Logicamente questo termine nel loro vocabolario non esiste. Per i miei ci si fidanza seduta stante e ci si sposa dopo un paio di anni, che suppongo sia quello che hanno fatto loro, anche se non ho mai svolto indagini in materia.

Il pater sostiene che sono laureata nel togliermi da un guaio solo quando ne ho per le mani uno peggiore in cui infilarmi. Alla mater ho cercato di spiegare il concetto di “rapporto senza scopo di lucro”, ma, visto che ai suoi tempi simili concetti non esistevano, mi ha ignorata per passare all’interrogatorio.

Dopo aver inutilmente passato in rassegna l’eventuale esistenza di matrimoni, separazioni, divorzi, figli e presunti tali, la mater è andata dritta al 730, in cui sono stata piuttosto carente, visto che, come già avevo tentato invano di precisarle, si tratta di un qualcosa (qualsiasi cosa sia) che non arriverà alla comunione/separazione dei beni. Alla fine ha dimostrato un minimo di buon senso, passando alle domande che ogni madre, tranne lei, farebbe per prime, come il nome e l’età. Per il primo nessun problema, ma sulla seconda sono caduta rovinosamente.

Mi dice “Ma lo sai che quando tu avrai settant’anni lui ne avrà ottantadue?

“E’ più probabile che sarà già morto e io sarò alle Fiji a godermi i meritati frutti della pensione di reversibilità”

“Guarda che averla lo devi prima sposare e poi, per allora, le pensioni non esisteranno nemmeno più”

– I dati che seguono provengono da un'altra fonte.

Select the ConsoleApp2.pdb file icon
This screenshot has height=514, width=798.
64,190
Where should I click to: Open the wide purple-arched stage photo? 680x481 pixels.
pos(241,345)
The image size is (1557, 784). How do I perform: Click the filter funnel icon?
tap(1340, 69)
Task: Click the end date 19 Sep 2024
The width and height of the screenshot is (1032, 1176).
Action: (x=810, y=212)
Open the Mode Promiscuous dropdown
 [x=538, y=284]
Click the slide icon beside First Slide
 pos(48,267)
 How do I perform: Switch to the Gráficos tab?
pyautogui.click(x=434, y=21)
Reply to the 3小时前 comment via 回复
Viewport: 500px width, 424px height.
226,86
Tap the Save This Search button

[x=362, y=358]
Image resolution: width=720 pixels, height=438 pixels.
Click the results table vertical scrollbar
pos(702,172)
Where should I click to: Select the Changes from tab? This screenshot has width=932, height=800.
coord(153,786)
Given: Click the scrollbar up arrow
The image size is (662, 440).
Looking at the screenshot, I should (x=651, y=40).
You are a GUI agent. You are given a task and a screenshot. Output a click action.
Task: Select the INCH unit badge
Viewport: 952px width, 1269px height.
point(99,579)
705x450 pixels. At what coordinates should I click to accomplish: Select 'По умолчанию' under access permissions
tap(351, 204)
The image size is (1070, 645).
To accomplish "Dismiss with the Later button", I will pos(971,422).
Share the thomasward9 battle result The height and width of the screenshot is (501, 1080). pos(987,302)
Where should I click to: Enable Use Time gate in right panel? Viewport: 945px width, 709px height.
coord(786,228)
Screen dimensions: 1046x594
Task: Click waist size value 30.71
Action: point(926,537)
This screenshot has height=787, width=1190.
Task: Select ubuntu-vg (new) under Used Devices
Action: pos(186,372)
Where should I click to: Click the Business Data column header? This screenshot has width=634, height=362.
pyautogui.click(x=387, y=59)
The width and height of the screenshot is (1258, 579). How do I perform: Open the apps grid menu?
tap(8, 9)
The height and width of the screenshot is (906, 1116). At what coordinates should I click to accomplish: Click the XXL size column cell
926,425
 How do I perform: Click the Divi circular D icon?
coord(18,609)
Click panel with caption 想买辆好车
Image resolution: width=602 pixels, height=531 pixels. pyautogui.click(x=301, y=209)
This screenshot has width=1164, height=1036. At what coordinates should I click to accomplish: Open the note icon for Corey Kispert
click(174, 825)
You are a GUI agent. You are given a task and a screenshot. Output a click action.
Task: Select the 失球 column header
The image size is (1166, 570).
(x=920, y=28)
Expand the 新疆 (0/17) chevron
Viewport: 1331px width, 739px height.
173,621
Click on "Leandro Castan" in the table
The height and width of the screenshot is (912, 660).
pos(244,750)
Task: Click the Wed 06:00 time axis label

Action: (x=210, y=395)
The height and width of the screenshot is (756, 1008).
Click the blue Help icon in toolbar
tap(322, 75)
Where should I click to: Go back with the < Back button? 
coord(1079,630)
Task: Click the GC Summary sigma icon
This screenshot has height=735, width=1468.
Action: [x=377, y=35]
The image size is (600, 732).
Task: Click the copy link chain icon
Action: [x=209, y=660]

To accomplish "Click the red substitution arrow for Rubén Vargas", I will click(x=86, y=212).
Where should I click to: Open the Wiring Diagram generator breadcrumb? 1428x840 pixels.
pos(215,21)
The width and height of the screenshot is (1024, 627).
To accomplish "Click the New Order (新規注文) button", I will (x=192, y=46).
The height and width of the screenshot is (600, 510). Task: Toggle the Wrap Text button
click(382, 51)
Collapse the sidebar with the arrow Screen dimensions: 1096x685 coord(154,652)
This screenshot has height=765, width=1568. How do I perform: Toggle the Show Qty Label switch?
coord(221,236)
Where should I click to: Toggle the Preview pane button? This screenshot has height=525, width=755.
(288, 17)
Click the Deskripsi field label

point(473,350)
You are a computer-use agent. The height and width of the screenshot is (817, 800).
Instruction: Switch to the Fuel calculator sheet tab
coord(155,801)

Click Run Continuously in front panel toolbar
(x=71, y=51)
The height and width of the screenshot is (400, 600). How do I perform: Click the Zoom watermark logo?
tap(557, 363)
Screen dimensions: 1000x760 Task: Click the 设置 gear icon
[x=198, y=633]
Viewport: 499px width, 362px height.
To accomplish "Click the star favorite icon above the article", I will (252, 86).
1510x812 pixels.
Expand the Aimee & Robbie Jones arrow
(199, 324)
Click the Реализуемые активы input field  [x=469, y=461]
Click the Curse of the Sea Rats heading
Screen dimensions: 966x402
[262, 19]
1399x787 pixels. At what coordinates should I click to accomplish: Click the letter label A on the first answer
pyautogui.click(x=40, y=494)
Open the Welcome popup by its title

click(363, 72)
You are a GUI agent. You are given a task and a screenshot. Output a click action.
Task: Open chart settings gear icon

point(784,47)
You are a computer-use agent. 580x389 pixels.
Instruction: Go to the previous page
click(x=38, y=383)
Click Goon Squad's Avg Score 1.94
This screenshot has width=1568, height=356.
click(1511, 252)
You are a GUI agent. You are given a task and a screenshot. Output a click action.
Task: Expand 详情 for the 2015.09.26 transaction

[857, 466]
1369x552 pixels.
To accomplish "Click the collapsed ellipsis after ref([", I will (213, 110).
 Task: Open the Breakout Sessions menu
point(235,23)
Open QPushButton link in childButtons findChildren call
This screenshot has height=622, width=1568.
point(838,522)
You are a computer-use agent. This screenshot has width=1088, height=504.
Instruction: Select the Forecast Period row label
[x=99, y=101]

Mi ero dimenticata che la mater non avesse la minima idea di cosa significhi “sense of humor”. Dev’essere un’altra di quelle cose, che, quando era giovane lei, non esistevano. A me invece tocca praticarlo molto, diversamente con due genitori che, mentre sto già con un piede nella fossa, mi trattano come se non avessi speranza di arrivare all’età della ragione, ma sarei già sparata.

E’ una di quelle situazioni in cui vorrei che fosse ancora viva mia nonnina paterna, donna tosta all’ennesima potenza, da cui penso di aver preso una certa attitudine a valutare il lato pratico e concreto delle cose. Lei, dall’alto della sua saggezza popolare, avrebbe sentenziato che “Morto un papa se ne fa un altro” e io me la sarei cavata da regina del buonsenso che vuole assicurarsi la legittima costante presenza di qualcuno che le cambi le lampadine.